Writer: Alun Saunders
Directors: Mared Swain & Jess Williams
Reviewer: Beth Steer
Using drag queens, glitz, and glamour to explore difficult, dark subjects like suicide, isolation, and loneliness, might seem like a difficult concept to make work – but TUCK smashes it out of the park. And it’s like nothing you’ve ever seen before.
Another outstanding piece of theatre from Welsh playwright Alun Saunders, TUCK’s self-professed blend of comedy, sequins, and sorrow is astonishing in what it manages to achieve. Simultaneously showcasing the fun and fabulousness of the drag world, while exposing the range of very real reactions people have to shock and grief, it treads a careful, feather-dusted line between the raucous and the raw – and it works brilliantly.
The writing is exceptional and the delivery is fantastic. It’s a show within a play – and there’s a dual-level of acting, a sort of drag-within-drag – that showcases the talent of the actors cleverly and authentically.
You’ll be swept along with the four fabulous queens on their journey, through the shiny and not-so-shiny, and the overriding message, that what’s going on on the outside is often worlds away from what’s happening within, is poignant and powerful. Iestyn Arwel as Steve, or Martha Titful, is a phenomenal talent, making you splutter with laughter and also get goosebumps at the same time. As young queen Lola Bipolar, Gareth Evans is brilliant, her finale-worthy song an anthem before the show’s even finished. Lewis Brown, as Medusa Massid, pulls some cleverly political dance routines out the bag and, as the drag-mother and all-round icon, Patsy Thatcher, Stifyn Parri is a force to behold: simultaneously intimidating and endearing, someone you’d be equally thrilled and terrified to share a gin and tonic with.
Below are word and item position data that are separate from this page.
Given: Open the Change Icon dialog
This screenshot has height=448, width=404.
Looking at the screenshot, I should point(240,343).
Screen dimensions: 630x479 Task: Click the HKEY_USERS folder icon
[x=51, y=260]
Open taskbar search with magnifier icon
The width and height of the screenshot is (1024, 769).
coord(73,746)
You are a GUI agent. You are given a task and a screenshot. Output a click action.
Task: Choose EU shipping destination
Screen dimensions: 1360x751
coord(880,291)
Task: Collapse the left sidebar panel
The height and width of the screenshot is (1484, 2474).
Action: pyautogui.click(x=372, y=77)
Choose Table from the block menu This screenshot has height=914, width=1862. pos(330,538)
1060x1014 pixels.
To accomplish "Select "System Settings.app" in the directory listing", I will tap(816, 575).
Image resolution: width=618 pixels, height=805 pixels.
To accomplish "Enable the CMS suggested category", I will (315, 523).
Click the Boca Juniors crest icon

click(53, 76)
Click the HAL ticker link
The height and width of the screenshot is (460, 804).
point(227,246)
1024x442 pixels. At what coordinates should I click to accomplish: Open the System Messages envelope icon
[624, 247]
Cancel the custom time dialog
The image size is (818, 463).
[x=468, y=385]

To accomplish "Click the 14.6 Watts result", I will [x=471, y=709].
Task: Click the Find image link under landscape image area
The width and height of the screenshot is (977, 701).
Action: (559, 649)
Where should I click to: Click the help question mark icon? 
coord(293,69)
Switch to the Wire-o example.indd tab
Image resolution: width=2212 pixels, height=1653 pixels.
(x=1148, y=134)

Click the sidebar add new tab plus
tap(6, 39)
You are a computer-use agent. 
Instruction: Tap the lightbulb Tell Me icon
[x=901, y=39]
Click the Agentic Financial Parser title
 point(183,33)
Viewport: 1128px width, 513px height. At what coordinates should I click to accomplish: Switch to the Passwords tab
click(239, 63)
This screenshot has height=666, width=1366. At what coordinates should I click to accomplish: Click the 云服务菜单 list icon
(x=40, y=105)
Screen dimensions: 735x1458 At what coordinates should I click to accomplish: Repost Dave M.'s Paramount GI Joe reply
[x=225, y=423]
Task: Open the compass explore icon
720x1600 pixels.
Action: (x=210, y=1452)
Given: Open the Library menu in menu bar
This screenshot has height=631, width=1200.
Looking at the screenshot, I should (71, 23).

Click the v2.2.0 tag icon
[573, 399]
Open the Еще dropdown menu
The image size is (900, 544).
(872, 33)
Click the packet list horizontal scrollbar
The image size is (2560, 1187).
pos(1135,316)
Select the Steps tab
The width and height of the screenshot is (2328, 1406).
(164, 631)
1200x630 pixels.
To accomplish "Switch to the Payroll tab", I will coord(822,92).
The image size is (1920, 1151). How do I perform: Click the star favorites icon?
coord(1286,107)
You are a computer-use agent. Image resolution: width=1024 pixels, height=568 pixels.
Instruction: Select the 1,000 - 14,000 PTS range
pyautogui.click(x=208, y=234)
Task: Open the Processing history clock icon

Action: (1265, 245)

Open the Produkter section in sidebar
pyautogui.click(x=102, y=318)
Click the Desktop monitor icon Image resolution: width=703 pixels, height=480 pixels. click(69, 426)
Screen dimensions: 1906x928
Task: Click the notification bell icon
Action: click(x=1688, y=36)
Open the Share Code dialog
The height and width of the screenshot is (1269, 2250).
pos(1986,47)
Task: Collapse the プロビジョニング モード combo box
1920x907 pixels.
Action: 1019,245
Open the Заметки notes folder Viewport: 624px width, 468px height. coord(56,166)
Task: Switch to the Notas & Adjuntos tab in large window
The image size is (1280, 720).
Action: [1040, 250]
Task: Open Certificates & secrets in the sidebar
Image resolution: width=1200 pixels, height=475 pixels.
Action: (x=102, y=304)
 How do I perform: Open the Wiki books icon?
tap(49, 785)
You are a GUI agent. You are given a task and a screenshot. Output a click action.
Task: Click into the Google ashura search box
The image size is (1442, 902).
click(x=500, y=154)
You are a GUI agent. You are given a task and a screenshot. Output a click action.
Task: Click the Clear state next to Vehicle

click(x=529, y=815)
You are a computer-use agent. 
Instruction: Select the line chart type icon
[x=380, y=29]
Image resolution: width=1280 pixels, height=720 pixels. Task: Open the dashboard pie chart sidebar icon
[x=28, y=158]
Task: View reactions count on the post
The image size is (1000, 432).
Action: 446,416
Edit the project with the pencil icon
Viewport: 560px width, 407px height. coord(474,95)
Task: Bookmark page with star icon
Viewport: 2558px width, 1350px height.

It’s witty, it’s dark, it’s bilingual, and it’s incredibly moving. As part of the Wales Millenium Centre’s programme, Performances for the Curious, it’s a completely unexpected piece of magic, set, of course, in the funky ffresh cabaret lounge. It goes beyond sass and satire and it’ll leave your cheeks aching from laughter, while wet from tears. Don’t miss it.